So we begin the process of idolatry. Step back and think about the messages that bombard you on TV, on billboards, in magazines. If you eat this hamburger, you will be happy. If you go on this cruise, you will be happy. If you invest your money with this group, or lose this weight, or buy the right outfit, you will be happy. So we buy and eat and invest and go to the gym, but none of it makes us happy.

So we move to the second level of idolatry. We recognize that stuff will not fill us, so we aim for the perfect relationship. If only I had the perfect relationship, then I would be happy. Or maybe it’s the perfect job and we seek, where everyone gets along all the time. So we try for these things, but we can’t seem to establish the perfect relationship and our job is sometimes just a job.

So we move on to the final and most profound kind of idolatry. We start praying, serving God, worshipping in church. We do all these things faithfully, but we do not do them for God, we do them for ourselves, so that we will be happy.

The majority of the churches in this country promise that if you are faithful enough, you will find peace. You will be fulfilled, you will be happy. But here is the truth:



Jesus did not come to make you feel better. He came to save you.



God’s first priority is not that you feel good. God has much more important things in mind for you. And God knows that when you suffer, you grow. In fact, being happy in a world where there is such suffering is almost unrealistic. How can you be happy when people are starving, when riots break out in Egypt and no one can agree on how to solve the deficit? How can you be happy when your children struggle or your parents age before your eyes? Isn’t it realistic to wish that things could be easier, even for those of us who are incredibly fortunate? Is life really ever easy?

Jesus says that the point of life is not to be happy. The point of life is to realize that you are incomplete. You are poor, hungry, mourning and lost. You do not have everything that you need. The point of life is to realize that you cannot exist without God, that there is no complete without God, that you don’t want anything as much as you want God.

Blessed are the poor, he said. Blessed are you when people you love die and you grieve for them. Blessed are you when you hunger and thirst for the world to be a better place, for you will be filled.

Let yourself be empty. Let yourselves be restless. Let yourself yearn for something more than this. Long for God. Wait for God. Hope for God. Blessed are you when you wake up to realize that you are incomplete without God.

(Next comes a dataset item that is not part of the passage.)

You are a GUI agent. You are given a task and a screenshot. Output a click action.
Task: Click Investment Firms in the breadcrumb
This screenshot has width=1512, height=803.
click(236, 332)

People who are poor have no illusions about their fragility. They do not believe that they are in control of their lives. They know that they are helpless, dependent, alone. And when they realize these things, then they are ready to enter into relationship with God.

So harbor no illusions, no matter what you own or who you love. Your life is brief. Your belongings are impermanent. Your love is a reflection of the greater love of God. As the Psalmist says, You are a breath that comes and goes away. You are not here to stay.

If you are restless or dissatisfied, you are BLESSED. Do not shame yourself for not being happy all the time! You are not doing something wrong. You are searching and that, in itself, is good. You are looking for Christ in a broken world. Sometimes you see him, but other times you see his absence and you long for his return.

When Tom Hank’s character realizes that his fiancé is gone, married to another man, he lays in his hotel room at night and switches the lights on and off to remind himself of the light in his cave on the island. Once more, he is lost. Once more, he is empty. The life that he longed for has slipped through his grasp. And he realizes that he has to start over again.

So the next day he leaves and drives out into the Midwest, leaving from Texas, out into the open plain. He does not know where he is going, only that his life has changed and he must change with it. And as with all those of us who are longing for something more, he looks ahead at the horizon and strains to see what is up ahead.

Hunger and thirst for righteousness, do not shame yourself for not being content. You were made for more than this. Much more.